EXERCISE GOAL:
Shift the coordinates in the answers by adding 80 to every number, then write out all the lines of the items below, requests included. Leave the pictures out of your answer.

Records in a dataset:
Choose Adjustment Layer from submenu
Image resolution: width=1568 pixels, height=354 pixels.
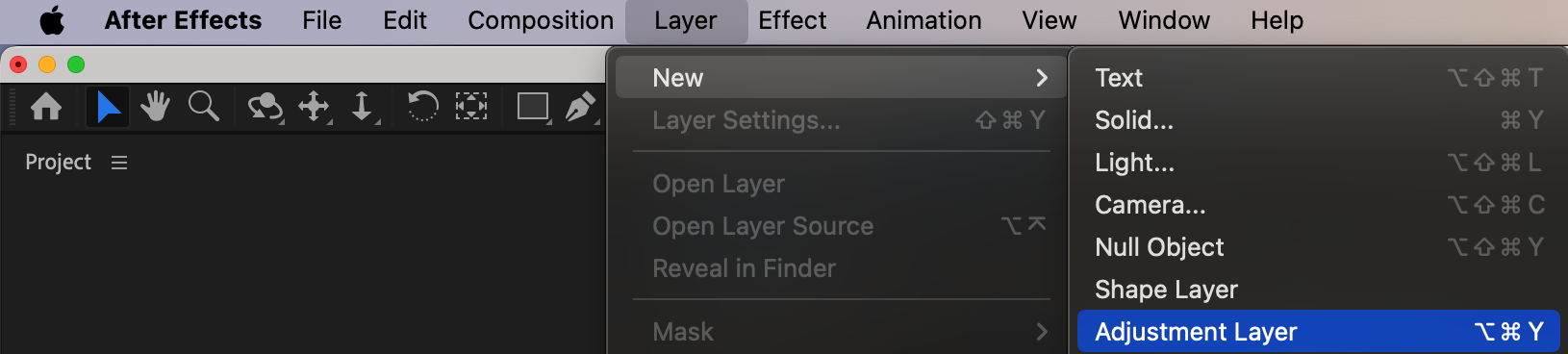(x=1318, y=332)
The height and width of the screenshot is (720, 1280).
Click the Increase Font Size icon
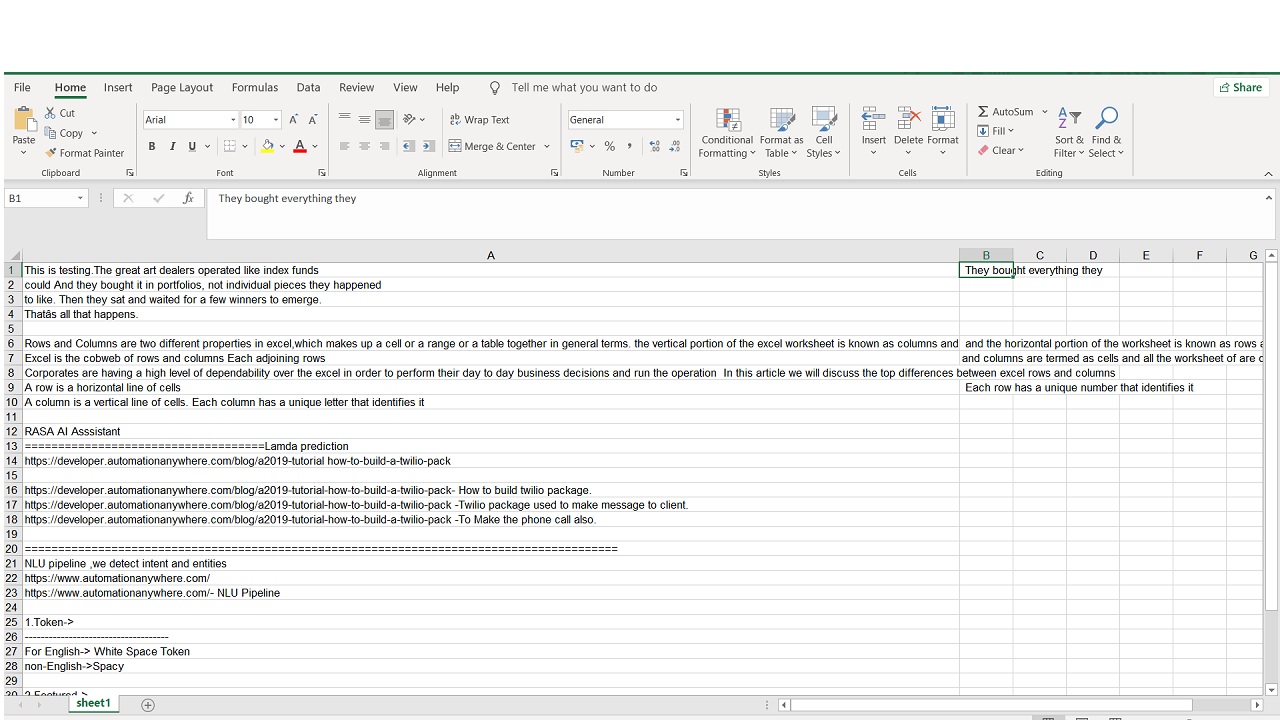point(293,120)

WRITTEN REPLY:
Choose Adjustment Layer from submenu
Image resolution: width=1568 pixels, height=354 pixels.
(x=1398, y=412)
The height and width of the screenshot is (720, 1280).
Click the Increase Font Size icon
point(373,200)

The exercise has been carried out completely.